Phil Gramm is a pompous and self-righteous man. The Wall Street
Journal gave him some 2000 words on Friday, and he used 1000 of
them to defend the Gramm-Leach-Bliley Act of 1999 from the fault that
has been assigned to it for knocking down the regulatory defenses
against against Wall Street legerdemain. And who does he summon to
protect him history? His good friend Bill Clinton, as if he were a
credible witness to have anything to do with honesty about the past.
I looked at the ID line at the end of Gramm's op ed to find what he was
doing now? Who was paying his keep? It turns out that he is now vice
chairman of Union Bank of Switzerland (UBS) Investment Bank. I wonder
how much he gets in salary and bonus because this is what he writes
about restrictions on executive compensation: "...they are good fun
for politicians but they are just one step removed from telling banks
who to lend to and for what." Since the feds are funding these rogue
and decrepit institutions it's only reasonable that they should have
some say. No?
In any case, Gramm is not really a banker. He is a lobbyist, and if I
were in charge of UBS I'd fire old Phil. He has no influence with
anybody important in Washington these days, not Tim Geithner and not
Larry Summers, not Mary Schapirio and not Paul Volcker. Anyway, the
bank will need whatever cash it has. It is in deep shit.
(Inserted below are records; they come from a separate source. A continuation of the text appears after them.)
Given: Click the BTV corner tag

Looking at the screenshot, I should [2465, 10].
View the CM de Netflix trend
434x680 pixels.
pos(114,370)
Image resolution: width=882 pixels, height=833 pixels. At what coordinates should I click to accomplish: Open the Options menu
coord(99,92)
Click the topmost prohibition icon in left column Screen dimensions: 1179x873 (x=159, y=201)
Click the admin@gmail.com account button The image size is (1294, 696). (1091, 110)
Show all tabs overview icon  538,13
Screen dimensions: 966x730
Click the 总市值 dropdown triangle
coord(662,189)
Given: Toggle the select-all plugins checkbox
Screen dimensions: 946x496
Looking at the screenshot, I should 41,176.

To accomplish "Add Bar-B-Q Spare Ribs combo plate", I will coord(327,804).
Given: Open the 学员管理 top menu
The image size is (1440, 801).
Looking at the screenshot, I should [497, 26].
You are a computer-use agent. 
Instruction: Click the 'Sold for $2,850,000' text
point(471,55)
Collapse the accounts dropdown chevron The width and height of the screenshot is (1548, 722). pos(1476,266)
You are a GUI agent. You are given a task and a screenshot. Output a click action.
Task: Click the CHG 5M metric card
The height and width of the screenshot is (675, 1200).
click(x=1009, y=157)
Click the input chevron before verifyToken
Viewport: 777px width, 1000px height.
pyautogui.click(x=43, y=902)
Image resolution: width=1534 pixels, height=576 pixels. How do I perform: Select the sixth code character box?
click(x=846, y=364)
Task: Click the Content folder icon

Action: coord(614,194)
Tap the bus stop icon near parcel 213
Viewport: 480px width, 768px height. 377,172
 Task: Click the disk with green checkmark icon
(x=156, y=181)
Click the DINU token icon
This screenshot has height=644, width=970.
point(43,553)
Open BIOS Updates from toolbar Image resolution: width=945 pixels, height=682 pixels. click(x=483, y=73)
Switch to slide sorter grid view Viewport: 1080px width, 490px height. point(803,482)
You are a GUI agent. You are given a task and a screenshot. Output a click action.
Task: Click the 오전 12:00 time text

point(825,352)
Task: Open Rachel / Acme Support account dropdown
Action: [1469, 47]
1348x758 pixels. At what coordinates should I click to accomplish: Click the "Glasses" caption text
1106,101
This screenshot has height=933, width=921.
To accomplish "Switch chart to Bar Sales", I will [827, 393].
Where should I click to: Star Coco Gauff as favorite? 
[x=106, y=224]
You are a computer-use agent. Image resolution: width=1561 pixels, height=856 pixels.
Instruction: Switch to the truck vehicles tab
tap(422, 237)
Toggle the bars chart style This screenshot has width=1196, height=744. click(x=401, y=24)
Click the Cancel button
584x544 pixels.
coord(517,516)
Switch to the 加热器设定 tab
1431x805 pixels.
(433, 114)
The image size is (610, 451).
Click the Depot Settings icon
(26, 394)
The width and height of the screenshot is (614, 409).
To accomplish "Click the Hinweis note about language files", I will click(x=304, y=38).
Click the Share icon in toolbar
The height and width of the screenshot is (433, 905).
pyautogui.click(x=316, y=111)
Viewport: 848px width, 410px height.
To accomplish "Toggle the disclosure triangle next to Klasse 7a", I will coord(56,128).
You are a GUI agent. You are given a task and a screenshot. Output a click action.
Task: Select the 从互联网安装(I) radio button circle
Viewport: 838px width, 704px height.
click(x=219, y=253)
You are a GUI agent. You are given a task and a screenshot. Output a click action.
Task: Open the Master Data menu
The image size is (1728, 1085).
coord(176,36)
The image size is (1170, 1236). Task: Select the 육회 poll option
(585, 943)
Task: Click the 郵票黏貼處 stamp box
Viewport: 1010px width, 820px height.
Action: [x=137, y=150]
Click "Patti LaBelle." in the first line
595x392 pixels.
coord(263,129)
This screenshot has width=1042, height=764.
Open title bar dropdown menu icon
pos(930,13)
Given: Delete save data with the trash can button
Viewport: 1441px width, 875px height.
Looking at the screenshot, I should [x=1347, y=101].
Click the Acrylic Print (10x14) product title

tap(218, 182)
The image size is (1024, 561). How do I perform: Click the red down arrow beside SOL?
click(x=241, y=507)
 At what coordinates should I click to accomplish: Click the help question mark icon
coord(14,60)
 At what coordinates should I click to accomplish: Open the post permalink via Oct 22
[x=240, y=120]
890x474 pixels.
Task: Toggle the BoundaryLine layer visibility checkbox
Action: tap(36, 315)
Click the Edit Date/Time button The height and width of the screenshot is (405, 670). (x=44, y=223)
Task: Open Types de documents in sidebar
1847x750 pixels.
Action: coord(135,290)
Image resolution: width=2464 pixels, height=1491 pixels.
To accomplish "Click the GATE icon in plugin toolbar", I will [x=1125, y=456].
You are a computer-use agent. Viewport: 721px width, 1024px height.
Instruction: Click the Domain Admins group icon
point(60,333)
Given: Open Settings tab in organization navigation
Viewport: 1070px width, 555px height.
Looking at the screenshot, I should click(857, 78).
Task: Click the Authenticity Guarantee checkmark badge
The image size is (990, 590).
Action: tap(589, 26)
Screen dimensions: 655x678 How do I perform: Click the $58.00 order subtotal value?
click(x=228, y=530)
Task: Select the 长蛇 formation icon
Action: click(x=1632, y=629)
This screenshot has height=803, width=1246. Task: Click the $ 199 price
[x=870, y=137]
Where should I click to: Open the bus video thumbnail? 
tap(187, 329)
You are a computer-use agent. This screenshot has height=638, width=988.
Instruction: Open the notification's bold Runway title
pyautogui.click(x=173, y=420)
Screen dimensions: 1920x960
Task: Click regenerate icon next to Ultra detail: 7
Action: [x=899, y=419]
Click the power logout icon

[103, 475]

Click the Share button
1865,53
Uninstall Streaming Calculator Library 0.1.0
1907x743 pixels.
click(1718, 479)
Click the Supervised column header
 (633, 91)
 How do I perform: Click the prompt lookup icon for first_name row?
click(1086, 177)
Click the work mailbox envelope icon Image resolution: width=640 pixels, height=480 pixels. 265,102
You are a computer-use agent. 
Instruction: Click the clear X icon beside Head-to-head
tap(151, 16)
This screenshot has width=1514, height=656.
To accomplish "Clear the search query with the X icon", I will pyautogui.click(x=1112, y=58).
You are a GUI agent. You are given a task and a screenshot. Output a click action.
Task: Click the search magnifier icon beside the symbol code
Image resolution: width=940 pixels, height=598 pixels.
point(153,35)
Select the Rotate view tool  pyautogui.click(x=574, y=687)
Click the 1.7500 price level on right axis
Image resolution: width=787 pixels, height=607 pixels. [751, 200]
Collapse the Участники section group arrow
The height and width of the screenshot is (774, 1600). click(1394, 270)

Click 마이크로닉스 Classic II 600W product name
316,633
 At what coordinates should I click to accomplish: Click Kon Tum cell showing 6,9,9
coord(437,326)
Not only because, like any other big counting houses, it had bad
banking habits. UBS has already been bailed out by the Swiss government
once.
But because the United States government wants to see 52,000 accounts
from American depositors whom the Justice Departments
suspects of tax evasion, courtesy of UBS. This matter is very well
described in the FT of Friday. Actually, the country's president has
admitted that up to 300 American customers are guilty of tax fraud,
which is a crime under Swiss law. Tax evasion, however, is not a
crime. But even Swiss patriots cannot tell you the difference.
Ah, great patriot Phil Gramm, vice president of a bank that has sequestered nearly $15 billion of American assets.
The Swiss, of course, are experts at hiding money. They hid assets
from family members who were survivors of Jews who had deposited cash,
securities, gold in their banks. They hid assets from surviving
depositers themselves. It took more than half a century for these
banks (including UBS) to come, not clean exactly, but acknowledge their
culpability and part with some cash. And not much cash.
P.S.: Mrs. Gramm was a director of Enron. Rancid money is a family business.